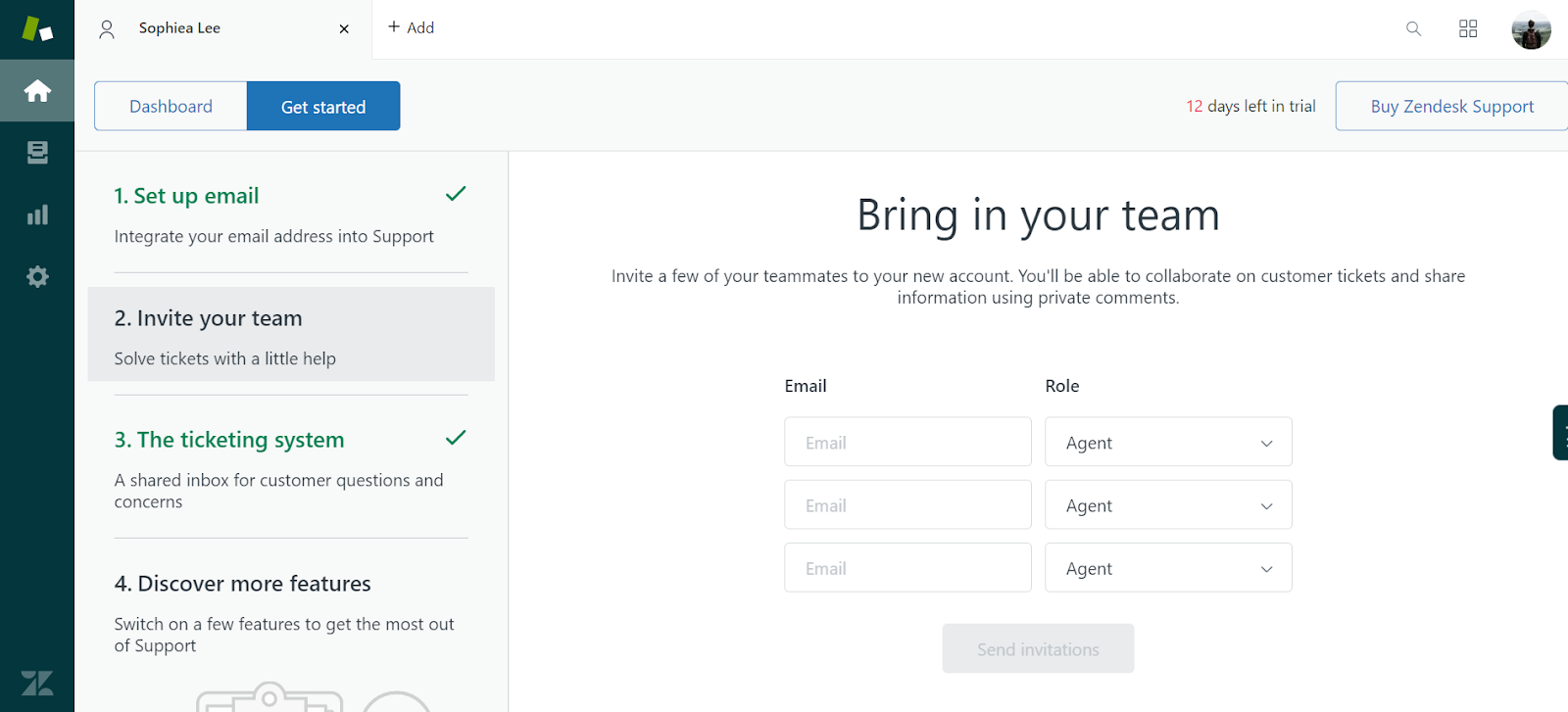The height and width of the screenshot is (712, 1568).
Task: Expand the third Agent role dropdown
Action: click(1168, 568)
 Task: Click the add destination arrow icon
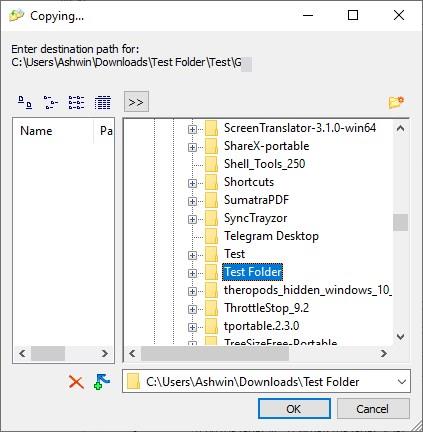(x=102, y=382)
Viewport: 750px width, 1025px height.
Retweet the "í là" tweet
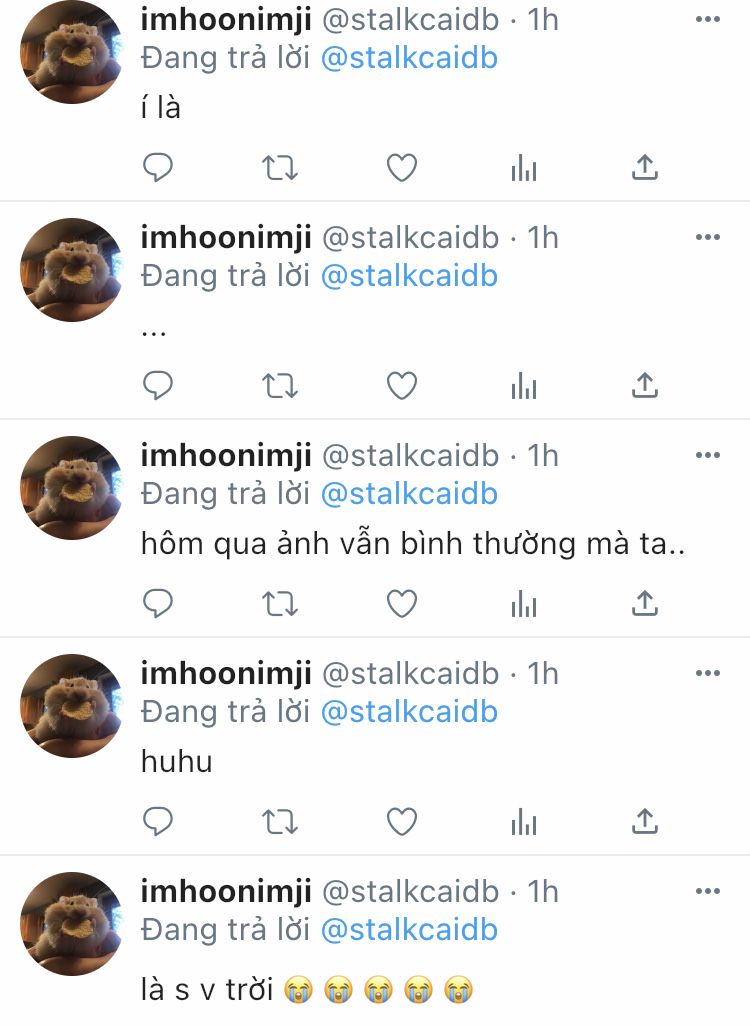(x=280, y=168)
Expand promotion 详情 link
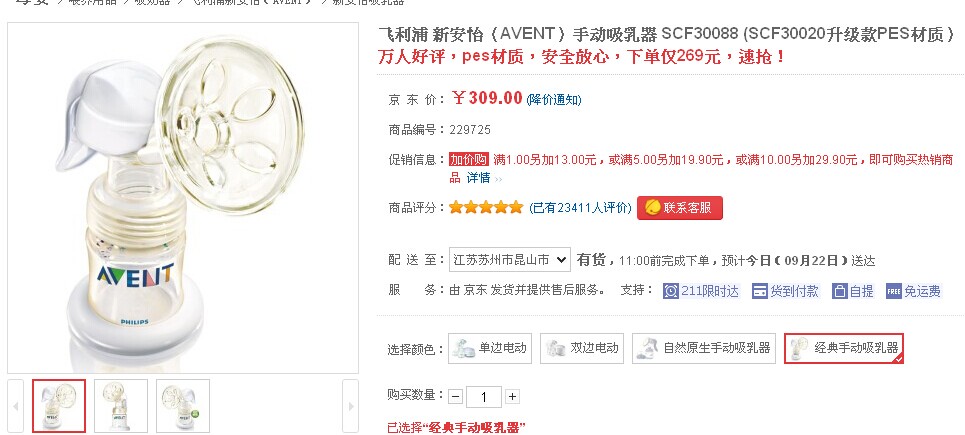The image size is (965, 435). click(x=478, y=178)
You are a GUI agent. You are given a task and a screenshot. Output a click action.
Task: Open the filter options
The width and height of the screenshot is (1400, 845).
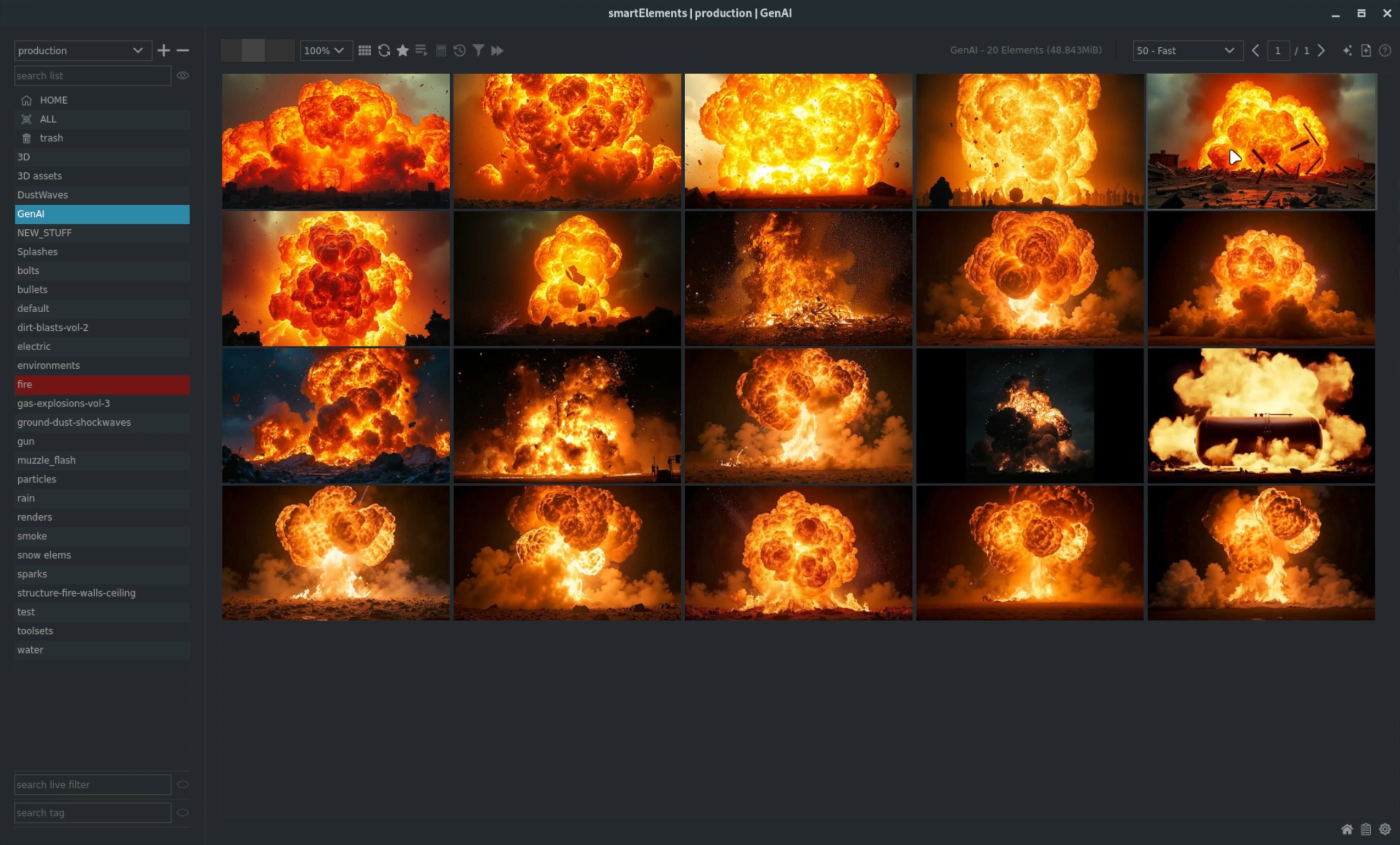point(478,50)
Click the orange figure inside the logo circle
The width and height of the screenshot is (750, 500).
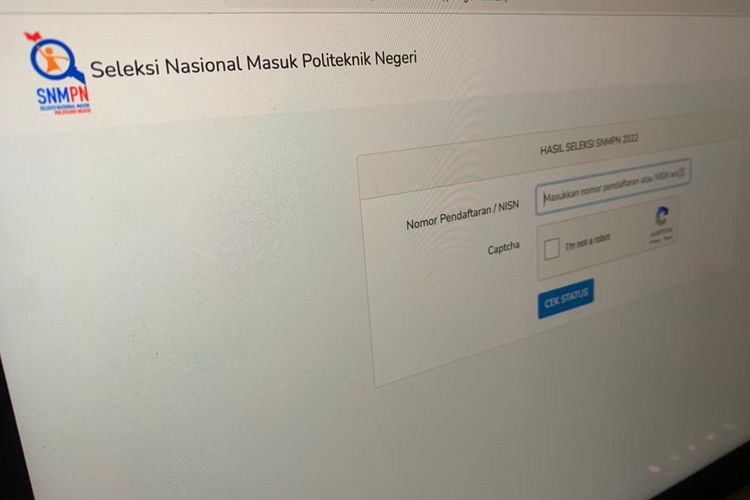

--

What to produce: Write out the listing again, switching "orange figure" to "orange shape" and leaving everything else unchanged. Omit the pictures.

Answer to this task:
The height and width of the screenshot is (712, 1568).
Task: Expand the third Agent role dropdown
Action: click(1168, 568)
 Task: Click the add destination arrow icon
(x=102, y=382)
Viewport: 750px width, 1025px height.
Retweet the "í là" tweet
(x=280, y=168)
Expand promotion 详情 link
The image size is (965, 435). click(x=478, y=178)
You are a GUI agent. You are given a task and a screenshot. Output a click action.
Task: Open the filter options
The width and height of the screenshot is (1400, 845).
point(478,50)
Click the orange shape inside the logo circle
The width and height of the screenshot is (750, 500).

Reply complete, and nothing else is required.